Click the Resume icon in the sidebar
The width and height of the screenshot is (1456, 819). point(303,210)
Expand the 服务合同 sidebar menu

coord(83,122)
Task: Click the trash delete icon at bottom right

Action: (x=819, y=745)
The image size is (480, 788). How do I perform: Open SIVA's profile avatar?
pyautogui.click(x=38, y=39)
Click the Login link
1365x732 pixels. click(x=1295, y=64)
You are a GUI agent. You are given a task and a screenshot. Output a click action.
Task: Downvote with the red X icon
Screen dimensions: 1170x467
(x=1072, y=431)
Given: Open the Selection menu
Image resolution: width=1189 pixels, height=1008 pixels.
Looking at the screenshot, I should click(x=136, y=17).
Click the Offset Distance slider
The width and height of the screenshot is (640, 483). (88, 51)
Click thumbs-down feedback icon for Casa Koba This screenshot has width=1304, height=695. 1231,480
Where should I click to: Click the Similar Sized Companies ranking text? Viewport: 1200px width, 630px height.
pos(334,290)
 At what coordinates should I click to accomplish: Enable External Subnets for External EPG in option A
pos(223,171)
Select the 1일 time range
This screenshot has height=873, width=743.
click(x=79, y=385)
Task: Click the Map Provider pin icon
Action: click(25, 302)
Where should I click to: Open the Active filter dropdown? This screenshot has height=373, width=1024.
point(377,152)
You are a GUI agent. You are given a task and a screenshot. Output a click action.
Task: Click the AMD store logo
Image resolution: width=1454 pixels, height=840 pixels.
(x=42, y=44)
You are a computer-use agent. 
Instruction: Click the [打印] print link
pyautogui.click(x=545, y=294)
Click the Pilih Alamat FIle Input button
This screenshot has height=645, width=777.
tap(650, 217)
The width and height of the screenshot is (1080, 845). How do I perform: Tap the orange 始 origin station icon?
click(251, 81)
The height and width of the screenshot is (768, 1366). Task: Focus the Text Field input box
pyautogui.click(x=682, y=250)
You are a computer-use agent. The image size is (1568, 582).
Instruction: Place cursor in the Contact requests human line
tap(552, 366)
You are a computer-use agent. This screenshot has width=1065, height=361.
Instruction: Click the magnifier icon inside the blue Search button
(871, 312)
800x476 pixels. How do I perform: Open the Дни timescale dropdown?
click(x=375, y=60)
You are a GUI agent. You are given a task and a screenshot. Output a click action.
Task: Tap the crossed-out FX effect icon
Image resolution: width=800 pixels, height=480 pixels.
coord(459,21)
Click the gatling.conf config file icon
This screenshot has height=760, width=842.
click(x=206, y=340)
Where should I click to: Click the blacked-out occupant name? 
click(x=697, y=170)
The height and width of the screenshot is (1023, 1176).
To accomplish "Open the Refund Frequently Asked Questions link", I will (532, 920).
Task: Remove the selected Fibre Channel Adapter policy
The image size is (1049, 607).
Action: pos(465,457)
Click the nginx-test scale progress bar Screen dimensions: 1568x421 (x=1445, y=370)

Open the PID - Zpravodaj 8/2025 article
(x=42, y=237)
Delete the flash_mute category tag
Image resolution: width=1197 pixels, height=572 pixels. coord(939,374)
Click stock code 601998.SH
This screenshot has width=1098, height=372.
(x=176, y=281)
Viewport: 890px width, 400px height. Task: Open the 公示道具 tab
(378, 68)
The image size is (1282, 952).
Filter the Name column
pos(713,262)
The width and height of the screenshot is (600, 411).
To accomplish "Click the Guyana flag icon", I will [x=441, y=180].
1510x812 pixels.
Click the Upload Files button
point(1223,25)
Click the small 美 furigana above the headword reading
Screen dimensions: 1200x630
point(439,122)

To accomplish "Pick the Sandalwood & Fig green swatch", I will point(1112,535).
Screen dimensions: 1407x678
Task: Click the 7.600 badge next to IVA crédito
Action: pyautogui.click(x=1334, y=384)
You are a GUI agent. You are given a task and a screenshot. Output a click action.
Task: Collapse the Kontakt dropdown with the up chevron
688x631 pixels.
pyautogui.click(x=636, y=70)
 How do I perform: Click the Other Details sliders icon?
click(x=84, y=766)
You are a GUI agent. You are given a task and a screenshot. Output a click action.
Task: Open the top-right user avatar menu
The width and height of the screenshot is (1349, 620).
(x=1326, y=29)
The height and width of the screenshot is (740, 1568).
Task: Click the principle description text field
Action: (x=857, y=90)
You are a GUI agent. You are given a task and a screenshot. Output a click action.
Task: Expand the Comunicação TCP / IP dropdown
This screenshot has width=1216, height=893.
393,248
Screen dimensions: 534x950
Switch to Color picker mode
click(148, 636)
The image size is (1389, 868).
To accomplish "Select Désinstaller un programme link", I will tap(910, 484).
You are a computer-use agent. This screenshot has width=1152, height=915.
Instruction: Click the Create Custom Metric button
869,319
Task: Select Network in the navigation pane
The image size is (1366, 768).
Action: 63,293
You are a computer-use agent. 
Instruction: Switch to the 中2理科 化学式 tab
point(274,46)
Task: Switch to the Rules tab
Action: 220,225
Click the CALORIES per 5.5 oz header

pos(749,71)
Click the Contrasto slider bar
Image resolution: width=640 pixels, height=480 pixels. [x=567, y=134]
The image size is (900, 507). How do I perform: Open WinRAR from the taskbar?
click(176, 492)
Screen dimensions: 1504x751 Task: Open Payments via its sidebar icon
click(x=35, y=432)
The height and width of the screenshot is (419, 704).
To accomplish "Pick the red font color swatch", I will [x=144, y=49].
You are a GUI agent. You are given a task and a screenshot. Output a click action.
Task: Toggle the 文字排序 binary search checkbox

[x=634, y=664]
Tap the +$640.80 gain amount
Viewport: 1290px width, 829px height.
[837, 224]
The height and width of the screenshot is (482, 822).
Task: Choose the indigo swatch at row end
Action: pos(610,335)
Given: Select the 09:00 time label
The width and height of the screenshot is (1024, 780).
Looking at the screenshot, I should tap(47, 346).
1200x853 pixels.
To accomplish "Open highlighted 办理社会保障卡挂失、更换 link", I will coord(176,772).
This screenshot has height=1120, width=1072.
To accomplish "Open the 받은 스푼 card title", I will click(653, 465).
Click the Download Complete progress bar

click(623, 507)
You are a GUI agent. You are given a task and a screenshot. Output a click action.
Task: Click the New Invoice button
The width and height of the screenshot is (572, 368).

* * * * *

Scan the records above for the string "with", and copy every line where it turns up.

* [Task answer]:
Task: Downvote with the red X icon
Task: Collapse the Kontakt dropdown with the up chevron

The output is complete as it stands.